In the good old fashioned style of American politics, the campaigning has been going on for about 18 months, and no one knows what policies either candidate is running on. I know Trump wants to build a wall, and Clinton wants to fight Wall Street while continuing to take money from them, but that’s about it. Policies? Bah, who needs ‘em. Just stick to deeply unnecessary and irrelevant personal attacks, as is tradition.
And as is tradition, there are of course only 2 potential winners. Democracy in action folks – drink it in. On the one hand we have Hilary Clinton, Democrat (though what that means these days who knows), wife to former President Bill, saying what she thinks people want to hear and believing none of it. On the other, we have Donald Trump, Republican (apparently), a tycoon who built himself up from nothing (with the help of a small loan of $1m from his father), all-round racist and misogynist. Polls currently put Hilary ahead, but barely, so it’s all still to play for. I’ve decided to give 5 handy tips to prepare for a scenario where Trump wins.
1. Have a plan
It’s always best to be prepared, no matter what you’re doing. Be it going camping with friends, or living in a world run by an evil megalomaniac, you should always have a plan. In this case, I advise you to know your best exit routes, to have a first aid kit to hand, and to know where you plan to shelter should the need arise. Which leads us to…
2. Build a shelter
I remember my dad buying a house years ago, and upon viewing it finding a bomb shelter in the garden. I thought it was very cool – being too young to understand the horror behind it – but now, looking back, I think it’s essential. You should take time to buy and install, or build yourself, a working bomb-proof shelter. Preferably one that’s nuclear bomb proof too. Make sure it’s sturdy, and can be locked from the inside. You don’t want any pesky looters breaking in and eating the flesh of your loved ones.

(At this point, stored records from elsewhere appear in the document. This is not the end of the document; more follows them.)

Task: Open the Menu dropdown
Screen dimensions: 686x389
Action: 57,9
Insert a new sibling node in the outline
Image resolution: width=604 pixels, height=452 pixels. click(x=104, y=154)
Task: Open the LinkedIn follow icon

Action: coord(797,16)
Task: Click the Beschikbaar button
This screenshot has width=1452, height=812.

3. Stock up on canned goods
You’re going to want to make sure you have plenty of non-perishable food. In all likelihood, soon after Trump is elected there’ll be no sun, only large dense ash clouds. The air will be thick with radiation, and the soil – well – soiled. Nothing will be able to grow and no animals will be able to live in the toxic atmosphere, so make sure you have enough food to last a while. Up to 2 years, and more if you can manage it, is best.
4. Arm yourself
I’m usually hugely against guns – they’re made for killing, so not really that great in my book. However, in this case I’m doing a complete 180. As I said before, your shelter should be secure, but in the event that someone does get in, you’re going to want to take them down. Your canned goods are worth more than any money you once had, so if people know you have them, you’ll be a target. A couple of hand guns, and a large high power assault rifle should do the trick. Just make sure you have plenty of ammo.

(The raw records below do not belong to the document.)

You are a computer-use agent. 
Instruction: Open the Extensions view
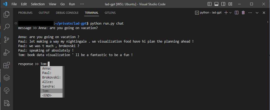(7, 65)
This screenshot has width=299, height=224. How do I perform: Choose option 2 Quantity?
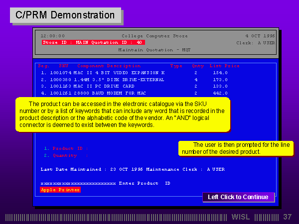pos(61,155)
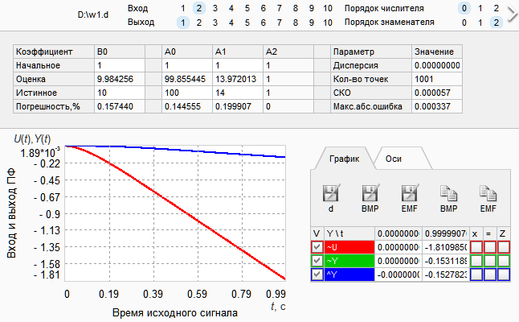This screenshot has height=322, width=519.
Task: Select output channel 2 in Выход row
Action: pyautogui.click(x=199, y=23)
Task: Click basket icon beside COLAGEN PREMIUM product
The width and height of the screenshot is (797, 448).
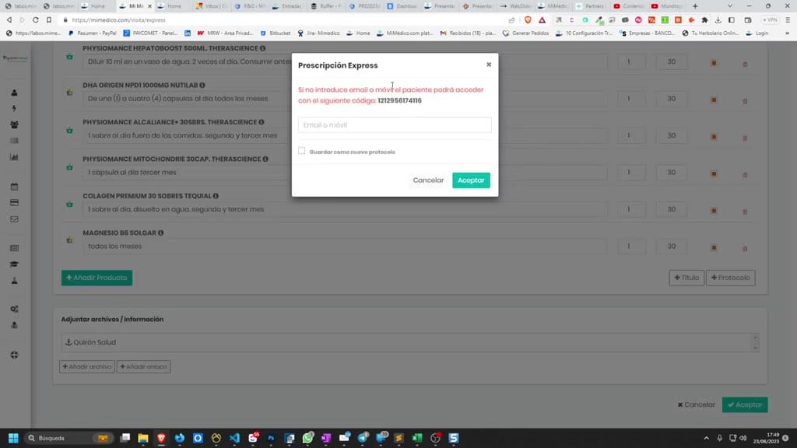Action: pos(69,205)
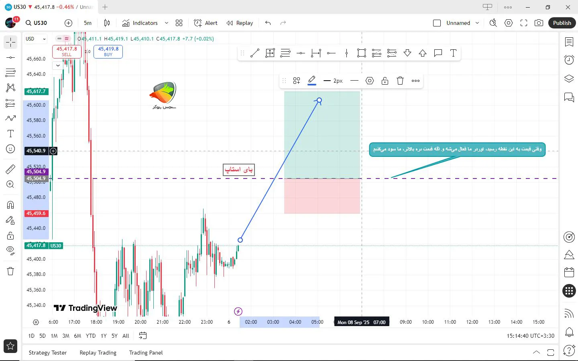Open chart settings with the gear icon
Viewport: 578px width, 361px height.
[x=509, y=23]
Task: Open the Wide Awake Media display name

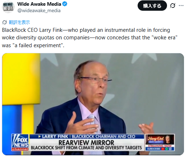Action: [39, 4]
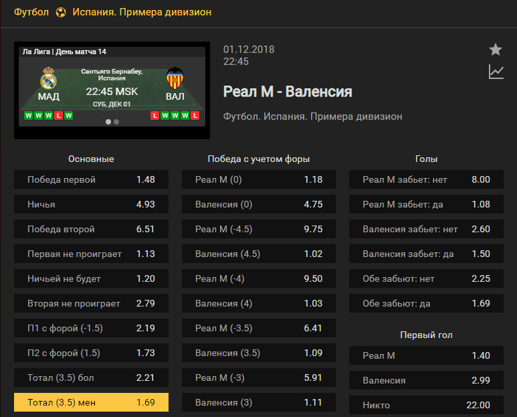Deselect highlighted Тотал (3.5) мен bet
The image size is (517, 417).
coord(91,402)
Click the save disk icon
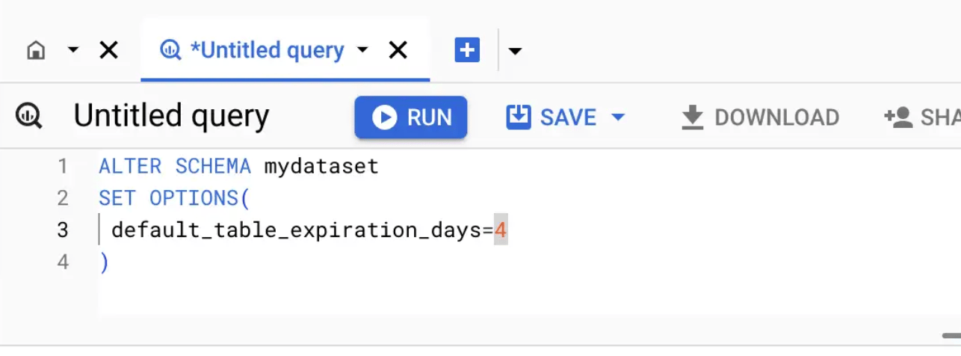Viewport: 961px width, 356px height. coord(519,117)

5. Get a good quality battery powered radio
And make sure you have plenty of batteries! You’ll want the kind of radio that can pick up on military and emergency frequencies. When the bombs inevitably start to fly, at best you’ll get a 4 minute warning – you won’t have time to check what’s going on as you shepherd your loved ones into your fully stocked shelter. But once you’re in there it’ll be important to know. Make sure you’re always tuned in to find out what’s happening, take advice from what’s left of the government and be aware of any safe zones, if they exist. Most likely they won’t. Society will have fractured and the world will be populated by roving gangs of flesh eating semi-human monsters, but it’s good to know either way.

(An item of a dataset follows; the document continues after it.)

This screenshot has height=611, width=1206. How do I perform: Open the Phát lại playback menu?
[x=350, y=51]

So there you have it, my top tips for a Trump world. An additional quick tip for you, if you’re so inclined – find God. If he, she, or it does in fact exist, they might be the only hope we have. I myself don’t believe a God exists; I believe we get what we deserve. If this is the case, then we’ve all been very, very naughty, and we can only hope – and it hurts to say this, but desperate times – we have another Clinton in the White House. Good luck to us all! And Americans, please vote. Please. We’re counting on you.